“This person should just leave so-and-so, can’t they see they’re being abused?”. This one line is all too familiar for all of us to ignore, isn’t it?
The problem with a line like that is that it implies we know too much about a situation where we probably know nothing. After all, people don’t just remain in borderline abusive situations because they want to, right?
The actual reasons, unfortunately, are many. And no, they’re not what you’d expect either.
The Abuser Can Take Their Time Showing His True Colors
One of the many reasons why domestic violence is unreported is the survivor’s belief that what they experienced wasn’t actual violence.
Yes, it may sound odd, considering that violence can be very noticeable at times, but it happens.
This can be pinned down to the fact that the abuser will not show that they’re abusive at first. Much like a tea packet, they’ll take their time to really set the tone in.
“I knew him for five years before we got married,” one woman, M.A, tells us. “For three of those five, we were just friends. And he was a saint! He was the most perfect man on the planet.”
She continues. “A couple of months after we got married, he started being really controlling. At first, his tone was really gentle about it, like it was for my own good. Then, he just became demanding.”
Shame and the Stigma Behind Divorce
Although they’re very much encouraged to leave for their own welfare, these victims may find it incredibly hard to do so because of shame.
“The thing is, it’s embarrassing,” another woman, S.M, begins. “I know it’s not supposed to be but it is. No one would want people to find out that they’ve fallen for something like that. No one wants to be a victim.”
That’s not all. Sometimes the shame even feeds another stigma that Egypt still has. The infamous stigma against divorce. Sure, it’s decreasing now but some people still unconsciously nurture that mentality into their everyday lives.
This may include family members and relatives, who may end up encouraging a victim to stay in a domestically violent marriage because of “reputation”.
One thing many people may not consider when first talking about domestic violence and abuse is money.
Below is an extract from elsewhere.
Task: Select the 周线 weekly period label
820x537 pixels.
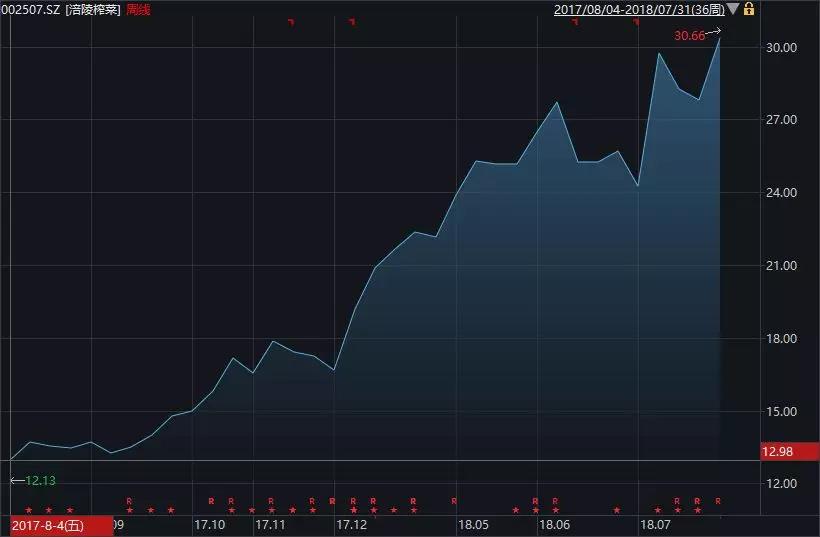Action: 138,9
Yes, it is a pretty huge factor.
“He made me quit my job,” M.A continued. “He made me choose between him and my job even though he knew I loved my job. The thing is I loved him so much at that point, I blindly chose him.”
So, what happens after you quit your job? You end up without an independent source of income, one that you could use if, say, your partner is being abusive and you need to leave them immediately.
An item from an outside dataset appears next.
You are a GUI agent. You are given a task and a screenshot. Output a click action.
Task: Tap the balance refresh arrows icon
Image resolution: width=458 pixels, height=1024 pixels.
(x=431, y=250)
Children Might Be Involved
Although no one would prefer to stay in a violent environment, many people do that because of a misinformed idea of selflessness.
People are more likely to remain in these situations if children are involved. These parents do that partially because of the stigma behind divorce, but mostly because they don’t want their children growing up in broken homes.
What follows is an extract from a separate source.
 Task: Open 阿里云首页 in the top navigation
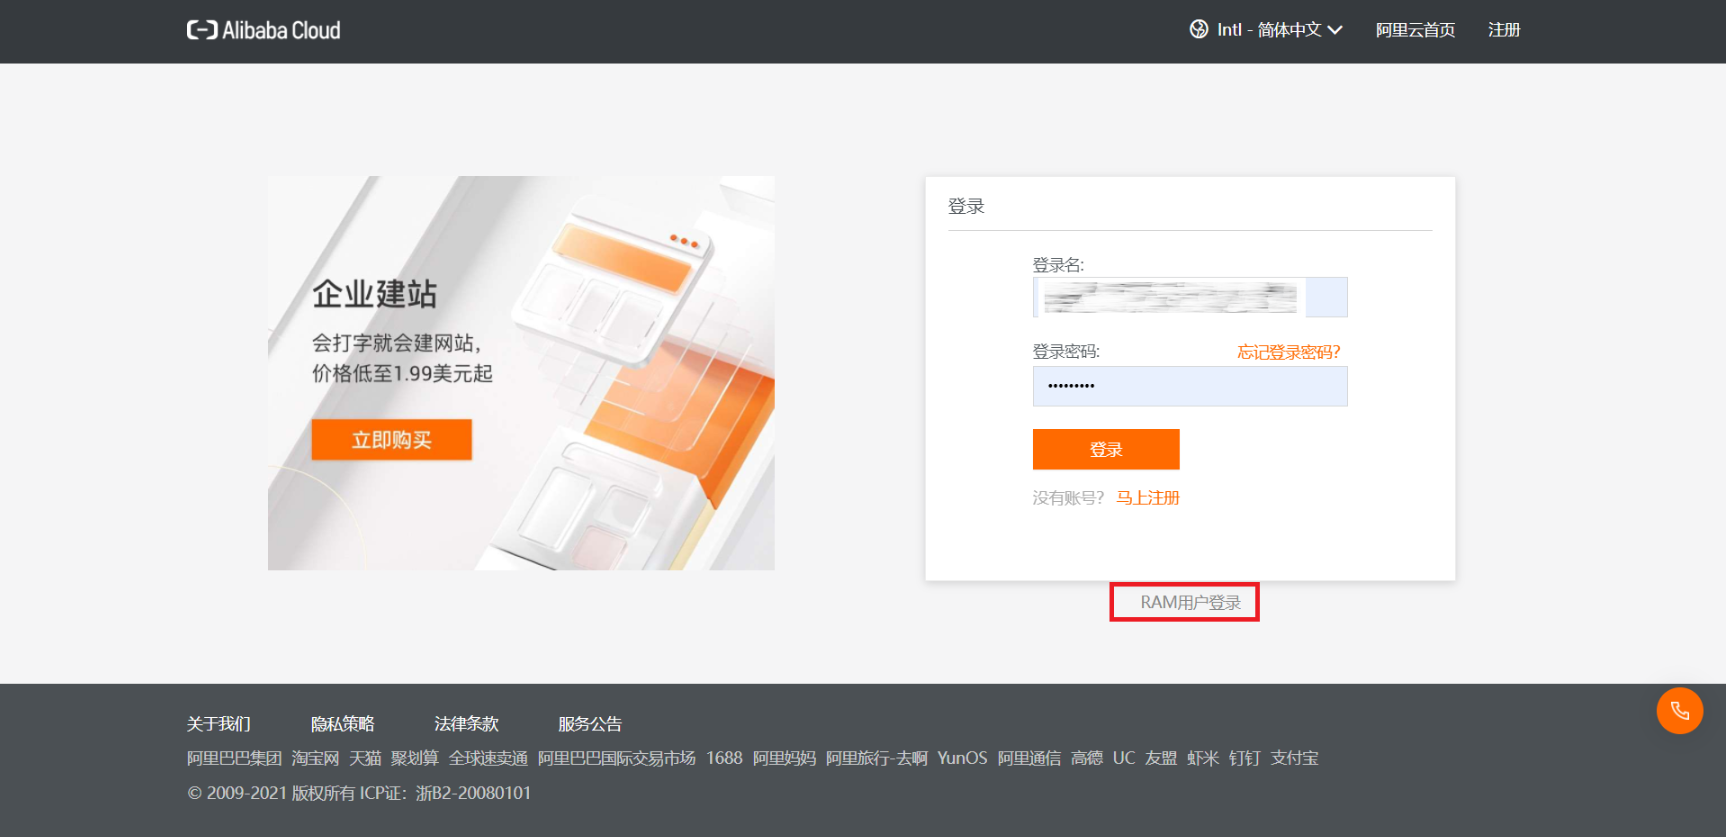1414,30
At times like these, it’s important to note that sometimes a divorce is the healthiest option for these children. Staying in a home that’s thinly taped up but otherwise broken will be worse than anything else this child will face.
Belief That Domestic Violence Is “A Man’s Thing”
A large portion of people might not report domestic violence or abuse. Not for anything other than the fact that these people might be men who are abused by women.
The belief that women are always, always, victims and that they cannot possibly be abusers is outright harmful. It makes cases go largely unreported when they should be and it makes the victims ashamed of speaking out because they can be seen as “less of a man”.
Domestic violence has no gender and it has no limits. If you know someone in such an environment, or if you yourself are suffering, please do not hesitate to seek aid.